[Exercise directions]:
Somewhere below are a line with "購票流程 / 退票 / 常見問題 (1017, 77)" and a later line with "Study Abroad (1041, 1059)". Output exactly those lines and all lines between them.

[The data]:
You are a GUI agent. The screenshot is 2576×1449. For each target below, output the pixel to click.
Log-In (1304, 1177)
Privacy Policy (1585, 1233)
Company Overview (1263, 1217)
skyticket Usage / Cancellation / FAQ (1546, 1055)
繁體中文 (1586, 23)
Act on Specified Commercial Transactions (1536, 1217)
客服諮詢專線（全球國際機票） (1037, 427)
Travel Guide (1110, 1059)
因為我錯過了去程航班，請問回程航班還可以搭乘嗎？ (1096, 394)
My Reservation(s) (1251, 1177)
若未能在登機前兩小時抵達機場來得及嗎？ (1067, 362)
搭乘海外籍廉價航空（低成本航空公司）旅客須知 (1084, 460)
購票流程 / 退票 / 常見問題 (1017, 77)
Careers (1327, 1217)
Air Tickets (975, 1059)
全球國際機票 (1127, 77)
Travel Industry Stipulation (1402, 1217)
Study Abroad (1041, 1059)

==

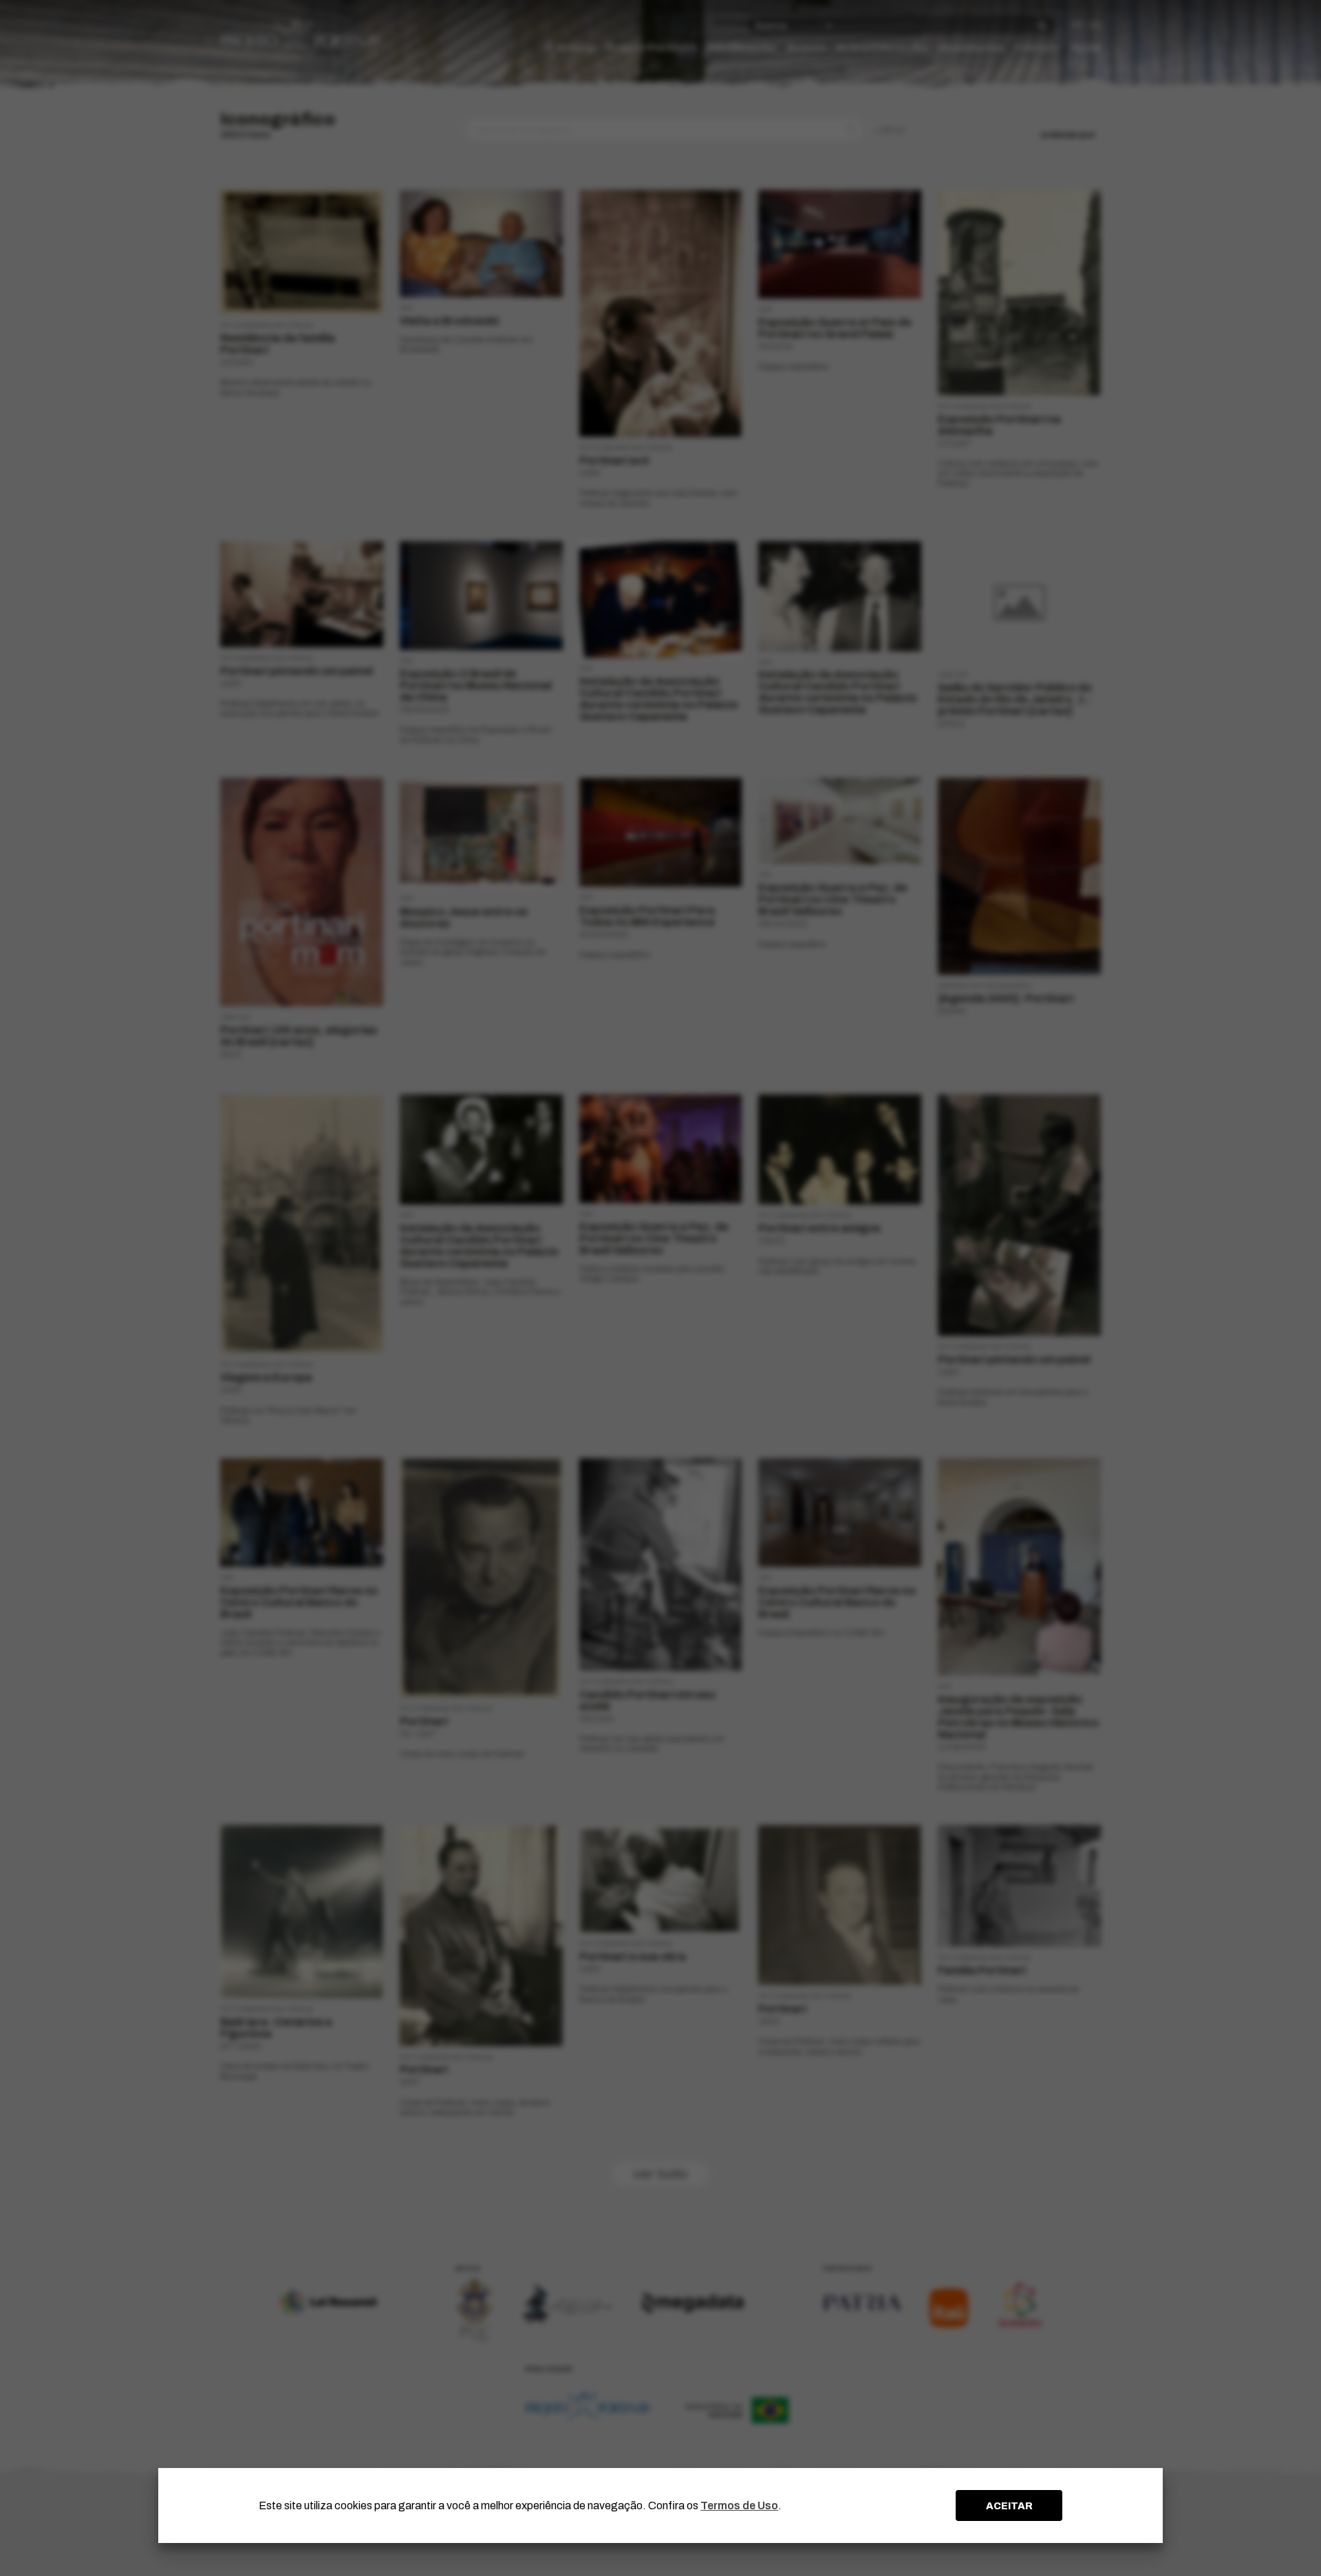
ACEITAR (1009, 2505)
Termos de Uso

[Output below]:
購票流程 / 退票 / 常見問題 (1017, 77)
Careers (1327, 1217)
Air Tickets (975, 1059)
全球國際機票 (1127, 77)
Travel Industry Stipulation (1402, 1217)
Study Abroad (1041, 1059)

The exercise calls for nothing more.